Kein Bedarf für zentrales Internet-Recht
Die Angst vieler Menschen vor dem Internet als rechtsfreiem Raum ist nach Ansicht eines Experten unbegründet. Für viele juristische Probleme im Internet gebe es bereits Gesetze, sagte der Rechtswissenschaftler Stephan Lorenz in einem dpa-Gespräch.
Dies gelte auch für scheinbar neue Problemstellungen. Ein neues "Cyberlaw" sei deshalb nicht notwendig. Nur für einige internet-spezifische Probleme wie den Schutz von Domain-Namen müssten dringend Regeln entwickelt werden.
Allerdings würden viele rechtliche Probleme nach Ansicht von Lorenz seit dem Aufkommen des Internet sehr viel häufiger auftreten. "Jeder kann über eine eigene Homepage urheberrechtlich geschützte Fotos seines Lieblingsstars ins Netz stellen", sagte der Jurist.
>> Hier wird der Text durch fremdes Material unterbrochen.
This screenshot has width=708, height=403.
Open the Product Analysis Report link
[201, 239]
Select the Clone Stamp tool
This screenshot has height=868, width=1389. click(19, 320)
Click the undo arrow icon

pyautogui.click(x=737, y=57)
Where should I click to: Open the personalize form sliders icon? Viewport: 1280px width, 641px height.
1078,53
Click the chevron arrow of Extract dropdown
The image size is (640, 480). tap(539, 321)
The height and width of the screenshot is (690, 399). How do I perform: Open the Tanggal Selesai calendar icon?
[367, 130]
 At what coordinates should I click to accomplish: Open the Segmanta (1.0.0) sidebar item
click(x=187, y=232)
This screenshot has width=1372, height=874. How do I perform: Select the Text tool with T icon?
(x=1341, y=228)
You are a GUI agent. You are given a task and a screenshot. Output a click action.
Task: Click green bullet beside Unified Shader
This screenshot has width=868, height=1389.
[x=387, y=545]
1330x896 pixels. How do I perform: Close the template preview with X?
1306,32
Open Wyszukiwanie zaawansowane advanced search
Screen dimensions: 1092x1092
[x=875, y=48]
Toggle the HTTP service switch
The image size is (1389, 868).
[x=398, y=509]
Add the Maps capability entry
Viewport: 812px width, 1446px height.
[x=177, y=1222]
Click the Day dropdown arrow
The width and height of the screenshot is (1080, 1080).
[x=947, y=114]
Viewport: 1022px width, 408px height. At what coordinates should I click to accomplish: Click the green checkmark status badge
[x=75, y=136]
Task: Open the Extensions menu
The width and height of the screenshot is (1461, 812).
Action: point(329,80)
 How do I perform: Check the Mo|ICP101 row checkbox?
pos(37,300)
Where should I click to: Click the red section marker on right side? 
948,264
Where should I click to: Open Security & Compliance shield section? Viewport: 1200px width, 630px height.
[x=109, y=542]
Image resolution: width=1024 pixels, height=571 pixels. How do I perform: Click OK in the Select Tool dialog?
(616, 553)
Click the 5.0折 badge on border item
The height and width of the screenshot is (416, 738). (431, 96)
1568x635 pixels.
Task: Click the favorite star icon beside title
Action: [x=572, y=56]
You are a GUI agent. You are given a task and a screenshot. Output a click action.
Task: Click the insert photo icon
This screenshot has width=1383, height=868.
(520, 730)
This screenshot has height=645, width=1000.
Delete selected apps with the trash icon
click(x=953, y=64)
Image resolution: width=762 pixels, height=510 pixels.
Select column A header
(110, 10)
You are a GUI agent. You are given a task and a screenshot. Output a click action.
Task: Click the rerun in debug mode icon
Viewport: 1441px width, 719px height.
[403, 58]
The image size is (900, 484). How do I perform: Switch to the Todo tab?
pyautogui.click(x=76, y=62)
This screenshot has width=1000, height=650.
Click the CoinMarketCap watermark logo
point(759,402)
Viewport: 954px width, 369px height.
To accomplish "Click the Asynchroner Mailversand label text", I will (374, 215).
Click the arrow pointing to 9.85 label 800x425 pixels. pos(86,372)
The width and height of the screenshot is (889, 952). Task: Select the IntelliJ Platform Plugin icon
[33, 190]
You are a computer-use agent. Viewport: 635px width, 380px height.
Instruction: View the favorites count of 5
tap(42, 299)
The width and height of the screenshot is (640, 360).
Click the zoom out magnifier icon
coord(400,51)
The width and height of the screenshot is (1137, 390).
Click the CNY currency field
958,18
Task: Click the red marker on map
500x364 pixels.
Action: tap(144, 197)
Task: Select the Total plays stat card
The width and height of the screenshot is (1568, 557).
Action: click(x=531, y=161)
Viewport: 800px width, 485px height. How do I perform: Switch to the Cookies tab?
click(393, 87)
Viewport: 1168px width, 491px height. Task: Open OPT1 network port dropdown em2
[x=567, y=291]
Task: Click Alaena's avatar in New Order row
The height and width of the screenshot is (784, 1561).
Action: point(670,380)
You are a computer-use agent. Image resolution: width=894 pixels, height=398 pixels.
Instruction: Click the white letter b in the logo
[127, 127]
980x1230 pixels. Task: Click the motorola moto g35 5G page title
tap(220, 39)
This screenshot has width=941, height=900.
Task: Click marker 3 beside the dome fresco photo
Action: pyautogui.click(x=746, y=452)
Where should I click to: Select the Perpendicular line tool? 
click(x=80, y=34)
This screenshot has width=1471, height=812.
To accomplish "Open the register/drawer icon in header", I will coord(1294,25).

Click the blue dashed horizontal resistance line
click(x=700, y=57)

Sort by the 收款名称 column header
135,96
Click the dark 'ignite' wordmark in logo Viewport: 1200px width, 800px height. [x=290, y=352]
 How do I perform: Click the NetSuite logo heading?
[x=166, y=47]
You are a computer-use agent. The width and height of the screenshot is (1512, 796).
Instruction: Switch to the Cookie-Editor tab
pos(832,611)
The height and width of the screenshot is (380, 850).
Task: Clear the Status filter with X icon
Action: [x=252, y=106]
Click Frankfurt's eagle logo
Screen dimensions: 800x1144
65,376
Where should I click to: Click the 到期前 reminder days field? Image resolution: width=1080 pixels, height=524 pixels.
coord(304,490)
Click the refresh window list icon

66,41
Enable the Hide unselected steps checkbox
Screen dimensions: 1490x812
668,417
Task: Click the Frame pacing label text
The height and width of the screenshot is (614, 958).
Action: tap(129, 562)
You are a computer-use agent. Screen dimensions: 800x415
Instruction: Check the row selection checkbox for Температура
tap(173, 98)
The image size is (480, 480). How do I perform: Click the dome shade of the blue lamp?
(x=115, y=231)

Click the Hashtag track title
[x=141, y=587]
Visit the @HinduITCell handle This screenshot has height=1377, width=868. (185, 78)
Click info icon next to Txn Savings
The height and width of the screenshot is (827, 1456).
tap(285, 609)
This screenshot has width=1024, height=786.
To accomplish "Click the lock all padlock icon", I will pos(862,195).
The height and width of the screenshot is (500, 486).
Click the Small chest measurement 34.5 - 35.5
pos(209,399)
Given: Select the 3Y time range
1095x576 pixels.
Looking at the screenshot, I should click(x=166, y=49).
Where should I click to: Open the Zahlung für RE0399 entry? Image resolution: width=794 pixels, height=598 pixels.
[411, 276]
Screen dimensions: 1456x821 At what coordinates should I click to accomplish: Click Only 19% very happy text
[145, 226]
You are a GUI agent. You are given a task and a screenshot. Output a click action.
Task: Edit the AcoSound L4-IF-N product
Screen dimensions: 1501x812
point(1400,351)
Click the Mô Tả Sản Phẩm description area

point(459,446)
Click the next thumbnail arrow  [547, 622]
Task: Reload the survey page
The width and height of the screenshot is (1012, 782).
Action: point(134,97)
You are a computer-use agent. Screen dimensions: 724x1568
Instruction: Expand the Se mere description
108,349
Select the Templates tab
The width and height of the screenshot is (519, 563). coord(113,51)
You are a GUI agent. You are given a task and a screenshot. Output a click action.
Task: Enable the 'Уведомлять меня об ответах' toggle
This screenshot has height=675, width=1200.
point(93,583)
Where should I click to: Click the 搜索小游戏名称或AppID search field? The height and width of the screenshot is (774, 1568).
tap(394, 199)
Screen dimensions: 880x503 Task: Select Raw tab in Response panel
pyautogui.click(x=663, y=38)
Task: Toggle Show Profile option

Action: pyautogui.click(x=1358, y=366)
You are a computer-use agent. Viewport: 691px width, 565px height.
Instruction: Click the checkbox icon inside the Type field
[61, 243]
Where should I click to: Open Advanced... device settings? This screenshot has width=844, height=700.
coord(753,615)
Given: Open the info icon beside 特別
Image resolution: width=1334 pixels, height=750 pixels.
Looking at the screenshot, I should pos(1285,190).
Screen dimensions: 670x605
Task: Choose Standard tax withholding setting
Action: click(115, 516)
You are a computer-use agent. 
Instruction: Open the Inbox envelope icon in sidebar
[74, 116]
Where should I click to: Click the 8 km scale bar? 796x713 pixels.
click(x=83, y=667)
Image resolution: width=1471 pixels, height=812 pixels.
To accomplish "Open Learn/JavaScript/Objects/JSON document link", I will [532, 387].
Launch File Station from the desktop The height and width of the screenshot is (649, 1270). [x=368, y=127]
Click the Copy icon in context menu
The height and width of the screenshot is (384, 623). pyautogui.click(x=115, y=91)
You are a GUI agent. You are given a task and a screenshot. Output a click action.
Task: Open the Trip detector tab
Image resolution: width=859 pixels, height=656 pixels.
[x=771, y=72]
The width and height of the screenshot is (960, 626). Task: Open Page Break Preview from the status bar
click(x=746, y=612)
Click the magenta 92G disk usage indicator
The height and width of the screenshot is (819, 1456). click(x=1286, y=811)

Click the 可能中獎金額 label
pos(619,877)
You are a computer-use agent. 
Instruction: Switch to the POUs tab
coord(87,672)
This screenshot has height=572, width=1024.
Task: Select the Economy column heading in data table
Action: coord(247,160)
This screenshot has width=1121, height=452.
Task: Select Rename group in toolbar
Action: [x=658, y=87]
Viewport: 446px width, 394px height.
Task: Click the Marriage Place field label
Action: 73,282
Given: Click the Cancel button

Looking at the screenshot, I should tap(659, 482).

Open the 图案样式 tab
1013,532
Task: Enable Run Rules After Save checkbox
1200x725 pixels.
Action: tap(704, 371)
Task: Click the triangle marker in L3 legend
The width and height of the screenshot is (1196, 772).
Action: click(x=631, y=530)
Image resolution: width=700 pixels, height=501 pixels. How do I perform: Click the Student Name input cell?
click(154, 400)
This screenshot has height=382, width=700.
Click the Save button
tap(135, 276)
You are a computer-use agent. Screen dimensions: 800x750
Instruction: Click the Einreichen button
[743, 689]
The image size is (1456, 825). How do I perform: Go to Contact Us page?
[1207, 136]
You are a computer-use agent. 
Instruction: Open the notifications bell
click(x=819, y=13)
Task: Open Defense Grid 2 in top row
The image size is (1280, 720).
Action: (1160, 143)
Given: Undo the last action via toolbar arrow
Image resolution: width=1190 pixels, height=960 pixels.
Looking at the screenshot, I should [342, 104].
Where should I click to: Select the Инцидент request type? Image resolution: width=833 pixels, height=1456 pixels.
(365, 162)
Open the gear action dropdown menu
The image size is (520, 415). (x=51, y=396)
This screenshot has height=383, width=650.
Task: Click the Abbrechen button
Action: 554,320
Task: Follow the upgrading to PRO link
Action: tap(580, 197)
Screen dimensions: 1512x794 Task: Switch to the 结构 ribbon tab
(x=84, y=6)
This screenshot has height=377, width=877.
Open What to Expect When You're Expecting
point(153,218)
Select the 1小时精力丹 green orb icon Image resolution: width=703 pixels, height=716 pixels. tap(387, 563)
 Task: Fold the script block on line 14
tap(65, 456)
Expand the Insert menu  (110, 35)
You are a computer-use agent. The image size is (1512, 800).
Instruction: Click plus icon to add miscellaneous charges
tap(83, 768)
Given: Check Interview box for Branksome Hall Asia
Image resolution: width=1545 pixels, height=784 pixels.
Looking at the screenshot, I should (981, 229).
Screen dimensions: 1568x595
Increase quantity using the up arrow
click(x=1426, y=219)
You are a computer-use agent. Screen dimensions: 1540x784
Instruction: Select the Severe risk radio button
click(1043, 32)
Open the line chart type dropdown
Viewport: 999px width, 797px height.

Profunde und umfassende rechtliche Informationen im Internet und zum Thema Internet sind nach wie vor Mangelware im Netz. Einer der Vorreiter auf diesem Gebiet ist JurPC, eine Internet-Fachzeitschrift für Rechtsinformatik.
Zeitschrift für RechtsinformatikUnübersichtlichkeit macht Rechtsverfolgung schwieriger
Früher seien derartige Verstöße gegen das Urheberrecht etwa in Zeitungen und Zeitschriften einfacher zu entdecken gewesen. Die Unübersichtlichkeit des Internets mache es zwangsläufig schwieriger, Gesetze durchzusetzen.
Für ein zentral angelegtes Internet-Recht seien die Rechtsfragen allerdings zu komplex, meinte Lorenz. Die rechtlichen Regelungen seien über alle Rechtsgebiete verstreut vom Privatrecht über das öffentliche Recht bis hin zum Strafrecht.
"Jedes Gebiet muss sich mit dem Internet befassen." Ein allumfassendes "Cyberlaw" könne die auftretenden Probleme deshalb nicht als Ganzes erfassen, meinte der Jurist.